You can laugh if you want, but my main obsession lately is Hot Wheels. See, my grandson is almost 3, and he loves these things. So now my favorite thing is to take Oliver to the store to buy Hot Wheels. They're still dirt cheap -- about a buck apiece. There's a bunch of websites that let you really go nuts; they have tens of thousands of them for collectors. But I'm pretty sure I'm not a collector. Every single one I've bought gets raced -- a lot -- even my "expensive" cars: a '64 AC Cobra I paid $3 for and a Ferrari 599FXX, which cost me $4. We've pretty much turned our extra bedroom into a Hot Wheels playland. They even have tracks that you hang on the wall now to save space. Ours even has an elevator that takes the cars to the top of the track automatically. Pretty sweet. And there's nothing like having a 2-year-old around to keep one's toy collection from looking creepy. And Oliver gets to grow up in the car culture. He knows his '69 El Camino from his '71 Cuda, and he knows that his Lotus Evora will never outrun his Porsche 959. That's just cool. So is being able to kill 45 minutes at Target while my wife shops, then rushing home to race the cars we bought. Plus, I know what the kid will want for his birthday for the next few years. The only problem is, when he grows out of his Hot Wheels phase, how am I going to explain why I keep buying cars?

Waylon still wailin'

Though it's been a few months ago that I got my copy of a CD that boasts the last recordings of the late country superhero Waylon Jennings , for some reason I've been playing it nonstop this week. I guess it's a mood thing. Waylon's son, Shooter, along with his original band, took the tapes Waylon had made in his home studio before he died and turned them into a finished product. Most great songwriters record at home. They do stuff that they love, as opposed to what record companies think is most marketable.
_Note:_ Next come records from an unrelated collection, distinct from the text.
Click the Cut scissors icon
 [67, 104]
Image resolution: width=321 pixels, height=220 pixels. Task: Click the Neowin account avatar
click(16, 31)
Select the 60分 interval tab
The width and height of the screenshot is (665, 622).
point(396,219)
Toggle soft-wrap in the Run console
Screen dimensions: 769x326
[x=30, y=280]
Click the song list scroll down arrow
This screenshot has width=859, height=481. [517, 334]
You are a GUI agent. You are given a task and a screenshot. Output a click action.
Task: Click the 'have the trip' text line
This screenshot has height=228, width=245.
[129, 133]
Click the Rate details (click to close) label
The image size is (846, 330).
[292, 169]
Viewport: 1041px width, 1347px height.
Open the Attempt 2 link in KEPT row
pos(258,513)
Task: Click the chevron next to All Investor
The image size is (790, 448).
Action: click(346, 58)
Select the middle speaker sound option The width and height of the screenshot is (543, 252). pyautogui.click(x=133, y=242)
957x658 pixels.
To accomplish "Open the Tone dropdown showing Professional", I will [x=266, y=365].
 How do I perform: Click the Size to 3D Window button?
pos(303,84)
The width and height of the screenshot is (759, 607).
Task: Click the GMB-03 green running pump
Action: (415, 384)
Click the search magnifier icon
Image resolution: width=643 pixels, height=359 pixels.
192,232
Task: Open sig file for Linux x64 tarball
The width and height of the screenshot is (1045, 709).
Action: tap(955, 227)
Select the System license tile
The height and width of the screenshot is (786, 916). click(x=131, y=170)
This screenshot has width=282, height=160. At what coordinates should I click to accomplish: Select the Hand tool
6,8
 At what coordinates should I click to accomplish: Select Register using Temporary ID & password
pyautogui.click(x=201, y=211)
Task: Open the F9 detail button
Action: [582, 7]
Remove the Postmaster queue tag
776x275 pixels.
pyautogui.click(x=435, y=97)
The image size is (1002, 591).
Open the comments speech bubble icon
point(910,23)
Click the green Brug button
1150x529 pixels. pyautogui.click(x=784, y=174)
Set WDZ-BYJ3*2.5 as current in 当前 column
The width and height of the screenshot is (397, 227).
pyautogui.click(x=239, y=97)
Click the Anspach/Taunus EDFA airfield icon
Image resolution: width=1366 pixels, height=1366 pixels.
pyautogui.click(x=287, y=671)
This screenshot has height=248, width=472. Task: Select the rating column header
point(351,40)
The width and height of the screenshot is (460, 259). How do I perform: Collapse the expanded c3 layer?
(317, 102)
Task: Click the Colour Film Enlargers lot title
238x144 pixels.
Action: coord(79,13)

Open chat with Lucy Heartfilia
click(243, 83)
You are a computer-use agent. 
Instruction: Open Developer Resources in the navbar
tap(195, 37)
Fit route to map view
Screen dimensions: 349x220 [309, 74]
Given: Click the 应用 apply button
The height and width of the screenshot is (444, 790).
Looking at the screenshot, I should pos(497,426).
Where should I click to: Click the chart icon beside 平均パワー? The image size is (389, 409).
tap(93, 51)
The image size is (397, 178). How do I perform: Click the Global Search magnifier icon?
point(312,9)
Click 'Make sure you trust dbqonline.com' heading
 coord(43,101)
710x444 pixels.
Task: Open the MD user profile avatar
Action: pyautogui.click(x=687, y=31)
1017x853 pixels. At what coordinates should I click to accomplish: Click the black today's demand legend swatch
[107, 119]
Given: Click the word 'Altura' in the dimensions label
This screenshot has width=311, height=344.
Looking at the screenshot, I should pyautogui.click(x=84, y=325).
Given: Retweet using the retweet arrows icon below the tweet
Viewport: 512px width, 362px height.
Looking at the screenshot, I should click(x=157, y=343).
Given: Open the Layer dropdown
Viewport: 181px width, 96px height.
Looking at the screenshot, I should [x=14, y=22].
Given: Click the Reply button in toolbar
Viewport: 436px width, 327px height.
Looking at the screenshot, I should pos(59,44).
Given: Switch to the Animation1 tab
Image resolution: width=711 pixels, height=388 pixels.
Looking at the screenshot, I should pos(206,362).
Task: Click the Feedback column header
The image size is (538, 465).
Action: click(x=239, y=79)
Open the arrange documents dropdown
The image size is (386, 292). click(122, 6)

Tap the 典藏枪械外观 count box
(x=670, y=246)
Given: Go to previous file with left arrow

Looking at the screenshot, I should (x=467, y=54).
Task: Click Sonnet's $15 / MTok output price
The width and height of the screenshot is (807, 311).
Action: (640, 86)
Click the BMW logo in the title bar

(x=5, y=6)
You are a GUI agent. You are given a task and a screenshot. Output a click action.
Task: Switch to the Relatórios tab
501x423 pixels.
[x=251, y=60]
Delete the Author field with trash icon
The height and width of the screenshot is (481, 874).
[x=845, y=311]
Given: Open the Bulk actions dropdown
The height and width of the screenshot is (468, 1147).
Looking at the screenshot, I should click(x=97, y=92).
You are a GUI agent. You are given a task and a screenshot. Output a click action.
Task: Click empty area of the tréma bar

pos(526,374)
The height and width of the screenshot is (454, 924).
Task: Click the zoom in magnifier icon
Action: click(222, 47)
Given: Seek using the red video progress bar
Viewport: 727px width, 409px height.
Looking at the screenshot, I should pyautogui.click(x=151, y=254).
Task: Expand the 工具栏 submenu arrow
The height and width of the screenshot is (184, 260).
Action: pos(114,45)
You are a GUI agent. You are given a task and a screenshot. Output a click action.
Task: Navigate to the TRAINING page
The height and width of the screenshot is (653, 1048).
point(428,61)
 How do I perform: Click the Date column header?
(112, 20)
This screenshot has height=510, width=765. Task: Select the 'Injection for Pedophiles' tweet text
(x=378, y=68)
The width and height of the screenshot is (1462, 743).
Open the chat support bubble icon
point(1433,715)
The result in this case is "Goin' Down Rockin': The Last Recordings." If you're a fan of real country music -- heck, if you can't even remember real country music -- you will love this record.

'Deadwood' lives

Being generally uninterested in the current state of TV, I find myself loading up on boxed sets of stuff that I love and watching as time permits. The one show I can't seem to get enough of is "Deadwood." In fact, I never actually stop watching it; I just take a break after the end of the final season only to jump back in when I start to miss it. "Deadwood" is the story of the settling of the gold-rich mining camp in the Black Hills of South Dakota, but it could just as easily be set in anyplace where there's quick cash to be made. It's classic storytelling, with a lot of actual history blended with equal amounts of fiction. Yes, it's full of violence and profanity, but so is the history of the West. You can get it on Netflix or, better yet, just buy the whole three-season boxed set. It's about $100 for the Blu-Ray, and it's the best gift idea ever for anybody who likes westerns.